It has been previously shown that c-Myc regulates GCL genes through the ERK/ c-Myc phosphorylation pathway (13,28). We have previously shown that induction of both GCL genes in HBE1 cells by HNE is however, through activation of the JNK pathway rather than either ERK or p38 (10,29,30). In addition, we detect only minor and insignificant phosphorylation of c-Myc following stimulation with HNE (Fig. 2). Moreover, it became evident that the basic phosphorylation state of c-Myc is low in HBE1 cells under both basal and induced conditions (Fig. 3B). Thus, differences in cell type and stimulant appear to alter the involvement of c-Myc in gclc and gclm regulation.
It is well established that c-Myc regulates genes through binding to the canonical E-box sequence CACGTG, as well as to non-canonical sequences including CATGTG (31). Here we demonstrated that c-Myc also affects gene expression through EpRE sequences. We have used constructs containing either the GCLC EpRE4 or GCLM EpRE sequence. The two constructs included only those EpRE sequences and none of the other cis elements in the promoters. While this does not eliminate the possibility that another element could theoretically interact with c-Myc, work done by Mulcahy's laboratory showed that GCLC EpRE4 and GCLM EpRE were the only EpRE sequences that responded to electrophiles and that mutation of them decreased the response (32,33). Our luciferase reporter assays indicated that c-Myc causes down-regulation of EpRE-driven genes (Fig. 5) while ChIP assays demonstrated recruitment of c-Myc to EpRE-containing DNA sequence in vivo (Fig. 6). Thus, the data suggested that c-Myc associate with EpRE sequences and suppressed induction of phase II genes (gclm, gclc and nqo1). In addition, silencing of c-Myc increased the recruitment of Nrf2 to the EpRE promoter (Fig. 6C). This effect of knocking down c-Myc may be due to a decrease in c-Myc replacing Nrf2 in the EpRE complex (Fig. 6c) and/or a decrease in c-Myc-induced degradation of Nrf2 (Fig. 7). Regardless of the mechanism, the results demonstrated that c-Myc inhibited Nrf2 dependent gene expression.

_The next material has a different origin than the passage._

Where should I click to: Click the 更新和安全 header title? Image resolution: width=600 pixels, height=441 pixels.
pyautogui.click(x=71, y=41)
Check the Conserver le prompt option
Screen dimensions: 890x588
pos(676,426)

Both HNE and tBHQ are well known phase II inducers (30,34). We have shown that stimulation of HBE1 cells with either HNE or tBHQ decreased the expression of c-Myc protein (Fig. 1). This is in agreement with others findings, which showed that HNE inhibits c-Myc protein expression in three human leukemic cell lines (HL-60, U937, ML-1), and that the DNA binding activity of c-Myc is inhibited by HNE in HL-60 cells (35).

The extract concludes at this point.